もしかしたら本来の種族名が表示されてしまうのでは、と内心ハラハラしていたのだが、それは杞憂だったらしい。
「特に問題ないと思います」
「それじゃ、ギルドカードはそのまま持ち帰ってもらって大丈夫よ。このギルドカードは初回のみ無料で発行してるんだけど、紛失や破損しちゃった場合なんかの再発行には銀貨一枚を手数料として支払ってもらうことになるから、くれぐれも注意してね。今説明したギルドの規則についてはこの羊皮紙にも記載があるから、時間があるときにでも目を通しておくといいわよ」
ラティーナはユイにギルドカードと羊皮紙が手渡しながら、一度ギルドに登録しても一年間全く冒険者としての活動をしていない場合登録が失効してしまうため、一年ごとにギルドでの更新手続きが必要になるという一言を付け加えた。
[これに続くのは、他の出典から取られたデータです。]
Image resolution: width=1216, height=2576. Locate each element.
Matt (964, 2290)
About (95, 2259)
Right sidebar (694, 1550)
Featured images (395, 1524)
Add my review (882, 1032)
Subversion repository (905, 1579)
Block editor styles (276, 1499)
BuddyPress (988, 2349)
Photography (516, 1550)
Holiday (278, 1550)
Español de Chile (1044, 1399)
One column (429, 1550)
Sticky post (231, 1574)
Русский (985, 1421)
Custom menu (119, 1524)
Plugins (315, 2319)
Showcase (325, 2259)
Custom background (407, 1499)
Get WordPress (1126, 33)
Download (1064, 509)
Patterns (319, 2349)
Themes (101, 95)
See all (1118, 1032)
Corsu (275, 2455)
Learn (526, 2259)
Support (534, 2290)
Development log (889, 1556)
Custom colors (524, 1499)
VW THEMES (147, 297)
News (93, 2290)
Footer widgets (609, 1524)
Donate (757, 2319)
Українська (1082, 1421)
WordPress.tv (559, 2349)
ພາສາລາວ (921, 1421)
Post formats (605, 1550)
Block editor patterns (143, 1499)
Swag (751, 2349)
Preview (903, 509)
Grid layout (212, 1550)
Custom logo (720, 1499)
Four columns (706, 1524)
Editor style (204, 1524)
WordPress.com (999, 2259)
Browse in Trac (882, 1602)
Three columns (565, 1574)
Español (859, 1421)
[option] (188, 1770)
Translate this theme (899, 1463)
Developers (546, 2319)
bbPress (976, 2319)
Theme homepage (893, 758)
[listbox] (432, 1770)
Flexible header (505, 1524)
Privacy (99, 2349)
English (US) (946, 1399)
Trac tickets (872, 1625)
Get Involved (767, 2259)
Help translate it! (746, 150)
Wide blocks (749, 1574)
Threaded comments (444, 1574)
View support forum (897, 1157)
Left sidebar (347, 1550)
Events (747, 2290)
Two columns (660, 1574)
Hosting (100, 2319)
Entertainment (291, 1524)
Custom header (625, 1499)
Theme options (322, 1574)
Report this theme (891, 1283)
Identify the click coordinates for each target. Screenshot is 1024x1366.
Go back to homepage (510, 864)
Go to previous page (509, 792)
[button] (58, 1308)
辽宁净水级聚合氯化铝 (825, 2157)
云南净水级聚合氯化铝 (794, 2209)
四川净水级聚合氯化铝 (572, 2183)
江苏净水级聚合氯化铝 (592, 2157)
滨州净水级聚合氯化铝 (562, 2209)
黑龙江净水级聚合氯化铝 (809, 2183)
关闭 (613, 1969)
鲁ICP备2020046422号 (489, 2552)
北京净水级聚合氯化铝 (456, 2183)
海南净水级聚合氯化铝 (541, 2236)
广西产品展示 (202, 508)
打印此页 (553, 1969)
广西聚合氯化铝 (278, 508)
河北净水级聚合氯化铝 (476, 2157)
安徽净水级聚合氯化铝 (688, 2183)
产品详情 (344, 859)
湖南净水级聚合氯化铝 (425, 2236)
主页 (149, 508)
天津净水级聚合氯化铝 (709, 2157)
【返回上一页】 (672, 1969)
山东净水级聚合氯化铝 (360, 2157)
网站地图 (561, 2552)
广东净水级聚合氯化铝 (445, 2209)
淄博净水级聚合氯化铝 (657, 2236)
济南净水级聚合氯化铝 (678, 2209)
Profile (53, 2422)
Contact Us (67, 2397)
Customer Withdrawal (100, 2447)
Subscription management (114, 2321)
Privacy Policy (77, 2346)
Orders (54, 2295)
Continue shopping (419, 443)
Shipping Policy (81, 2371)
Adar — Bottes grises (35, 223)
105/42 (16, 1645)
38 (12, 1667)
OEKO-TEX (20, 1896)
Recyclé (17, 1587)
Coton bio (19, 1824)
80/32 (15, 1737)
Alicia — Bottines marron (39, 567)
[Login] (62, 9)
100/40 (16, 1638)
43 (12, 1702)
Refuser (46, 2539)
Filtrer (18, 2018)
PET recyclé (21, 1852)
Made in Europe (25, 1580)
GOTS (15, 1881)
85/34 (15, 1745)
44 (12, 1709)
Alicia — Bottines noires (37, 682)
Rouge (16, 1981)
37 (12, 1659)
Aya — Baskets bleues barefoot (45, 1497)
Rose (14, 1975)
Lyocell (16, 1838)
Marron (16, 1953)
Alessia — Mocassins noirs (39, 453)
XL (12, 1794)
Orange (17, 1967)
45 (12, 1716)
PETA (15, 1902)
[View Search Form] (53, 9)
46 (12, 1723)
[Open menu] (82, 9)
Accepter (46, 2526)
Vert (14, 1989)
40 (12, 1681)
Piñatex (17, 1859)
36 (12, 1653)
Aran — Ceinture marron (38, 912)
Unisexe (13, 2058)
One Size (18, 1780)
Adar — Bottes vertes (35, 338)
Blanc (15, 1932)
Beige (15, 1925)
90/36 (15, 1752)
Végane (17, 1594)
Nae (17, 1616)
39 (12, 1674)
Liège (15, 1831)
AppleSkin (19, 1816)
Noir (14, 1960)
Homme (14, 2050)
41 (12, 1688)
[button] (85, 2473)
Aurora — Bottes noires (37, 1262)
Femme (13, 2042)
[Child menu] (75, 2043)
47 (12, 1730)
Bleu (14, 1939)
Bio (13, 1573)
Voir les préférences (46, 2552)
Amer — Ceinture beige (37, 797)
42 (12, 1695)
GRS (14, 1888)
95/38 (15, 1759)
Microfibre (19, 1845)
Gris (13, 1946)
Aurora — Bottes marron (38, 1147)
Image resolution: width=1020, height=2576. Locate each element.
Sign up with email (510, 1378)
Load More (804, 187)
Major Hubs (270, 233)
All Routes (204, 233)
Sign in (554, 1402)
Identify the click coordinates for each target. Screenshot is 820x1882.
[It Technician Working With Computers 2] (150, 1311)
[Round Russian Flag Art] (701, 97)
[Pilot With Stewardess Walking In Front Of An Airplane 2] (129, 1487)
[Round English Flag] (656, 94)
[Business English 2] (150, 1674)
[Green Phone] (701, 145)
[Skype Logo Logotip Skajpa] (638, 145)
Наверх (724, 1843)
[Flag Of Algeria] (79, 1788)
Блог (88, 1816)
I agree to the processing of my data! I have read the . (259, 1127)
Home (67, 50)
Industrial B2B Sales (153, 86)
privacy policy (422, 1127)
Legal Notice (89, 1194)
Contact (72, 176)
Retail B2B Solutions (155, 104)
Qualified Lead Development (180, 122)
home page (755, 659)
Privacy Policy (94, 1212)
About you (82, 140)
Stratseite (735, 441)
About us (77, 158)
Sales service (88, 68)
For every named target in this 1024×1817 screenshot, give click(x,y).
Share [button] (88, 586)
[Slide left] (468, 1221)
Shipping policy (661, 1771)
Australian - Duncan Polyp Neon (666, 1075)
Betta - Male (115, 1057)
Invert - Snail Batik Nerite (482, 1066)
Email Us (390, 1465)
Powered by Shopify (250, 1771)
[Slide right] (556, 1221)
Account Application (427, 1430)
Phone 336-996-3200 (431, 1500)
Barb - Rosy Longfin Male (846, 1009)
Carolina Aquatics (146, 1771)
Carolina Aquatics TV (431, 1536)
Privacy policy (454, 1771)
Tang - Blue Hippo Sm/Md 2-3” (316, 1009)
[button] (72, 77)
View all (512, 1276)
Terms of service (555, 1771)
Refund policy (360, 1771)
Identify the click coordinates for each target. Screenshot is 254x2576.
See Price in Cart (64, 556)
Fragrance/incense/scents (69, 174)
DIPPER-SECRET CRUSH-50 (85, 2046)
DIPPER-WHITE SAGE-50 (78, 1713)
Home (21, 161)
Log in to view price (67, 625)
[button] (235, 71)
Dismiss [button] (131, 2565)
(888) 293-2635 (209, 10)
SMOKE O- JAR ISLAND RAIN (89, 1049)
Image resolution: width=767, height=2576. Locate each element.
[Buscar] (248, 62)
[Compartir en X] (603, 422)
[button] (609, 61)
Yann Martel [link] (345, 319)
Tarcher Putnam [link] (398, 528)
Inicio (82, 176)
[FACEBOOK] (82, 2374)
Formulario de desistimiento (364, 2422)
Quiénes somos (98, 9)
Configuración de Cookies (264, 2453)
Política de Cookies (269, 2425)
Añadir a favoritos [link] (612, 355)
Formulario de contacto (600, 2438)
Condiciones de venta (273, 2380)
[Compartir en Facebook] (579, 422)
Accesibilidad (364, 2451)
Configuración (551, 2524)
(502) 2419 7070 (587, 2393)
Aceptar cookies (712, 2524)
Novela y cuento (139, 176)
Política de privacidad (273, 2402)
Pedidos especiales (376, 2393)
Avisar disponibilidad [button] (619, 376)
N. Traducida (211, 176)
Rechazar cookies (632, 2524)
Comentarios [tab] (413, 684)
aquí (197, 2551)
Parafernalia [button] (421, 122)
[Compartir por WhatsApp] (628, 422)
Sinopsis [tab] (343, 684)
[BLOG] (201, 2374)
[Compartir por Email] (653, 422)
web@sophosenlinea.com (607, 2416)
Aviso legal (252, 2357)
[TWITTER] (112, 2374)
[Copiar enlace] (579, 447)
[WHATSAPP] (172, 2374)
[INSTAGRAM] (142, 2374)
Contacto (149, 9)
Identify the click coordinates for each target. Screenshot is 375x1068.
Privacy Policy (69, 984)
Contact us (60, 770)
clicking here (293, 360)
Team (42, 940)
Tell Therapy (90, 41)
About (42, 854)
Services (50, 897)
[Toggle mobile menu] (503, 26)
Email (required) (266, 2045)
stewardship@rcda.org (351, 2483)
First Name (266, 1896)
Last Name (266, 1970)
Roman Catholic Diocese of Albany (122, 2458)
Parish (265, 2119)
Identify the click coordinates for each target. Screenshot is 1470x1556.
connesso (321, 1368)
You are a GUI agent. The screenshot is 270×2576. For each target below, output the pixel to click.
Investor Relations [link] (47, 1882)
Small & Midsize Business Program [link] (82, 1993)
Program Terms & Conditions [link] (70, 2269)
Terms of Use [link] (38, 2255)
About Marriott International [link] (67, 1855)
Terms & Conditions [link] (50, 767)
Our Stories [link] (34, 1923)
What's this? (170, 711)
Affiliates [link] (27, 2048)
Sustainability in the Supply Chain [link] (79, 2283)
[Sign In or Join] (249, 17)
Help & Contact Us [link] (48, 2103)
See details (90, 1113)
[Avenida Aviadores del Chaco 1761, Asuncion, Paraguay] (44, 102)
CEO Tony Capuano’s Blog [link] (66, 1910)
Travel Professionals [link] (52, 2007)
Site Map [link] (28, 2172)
「あ、私はローゼリウム支部で受付業務を担当してるラティーナ・リンデルムよ。何かあれば気軽に声をかけてね、ユイちゃん」
「はい」
「それと、GランクからFランクへの昇格については、特例として戦闘の心得があると認められれば即日ランクアップできるのよ。冒険者になろうっていうのは自分の腕っ節に自信がある人ばかりだから、大抵は登録したその日にGからFにランクアップしてるみたいだけど、ユイちゃんはどうする?」
「具体的には何をすれば戦闘の心得があるって認めてもらえるんですか?」
「こちらで選定したギルド員と、一対一で試合をしてもらうことになるわね。あくまでも戦闘能力の有無を確認するためだから、そのギルド員と戦って勝たなきゃいけないってことじゃあないわよ。その点についは安心してちょうだい」
この特例が敷かれたのは新規登録者の実力を判断するためという意味合いもあるが、どちらかというと実力がある者をいたずらに低ランクでくすぶらせておくのは勿体ないという、実利に絡んだ理由が大きい。要は実力のある冒険者はどんどんランクアップして稼いでね、とそういうことだ。徹底した実力主義の冒険者ギルドらしいことである。
ともあれ、身分証明書がほしかっただけのユイにはあまり関係のない話だ。今のところランクアップ申請をする予定はないとユイが言うと、ラティーナはさもありなんというようにうなずいた。
「まあ、無理強いするようなものではないし、冒険者としてやっていくわけじゃないなら必要ないものね。もし気が変わったら、ランクアップ申請はすぐにできるから遠慮せずに申し出てちょうだい。それと、実力判定の試合は午前に行われているから、当日中に受けたいならお昼前に窓口に申し出たほうがいいわよ」
「わかりました。ご親切にありがとうございます」
(ランクアップ申請、ねえ。下手に戦って勝っちゃったら、面倒なことになりそう)
わざわざ「ギルド員と戦って勝たなければいけないわけではない」と明言するあたり、新規登録者がその試合に勝利することはあまりないことなのだろう。まだ力のコントロールに慣れていないユイでは、不自然にならない程度に負けを演じるのは難しい。勝利を収めて無駄に注目されることを考えれば、ランクアップ申請をしないというのが賢明であろうと思われた。
ユイの目標はあくまでも善良な一般市民なのだ。本性が竜という時点で無理があるというものだが、本人はいたって大真面目であった。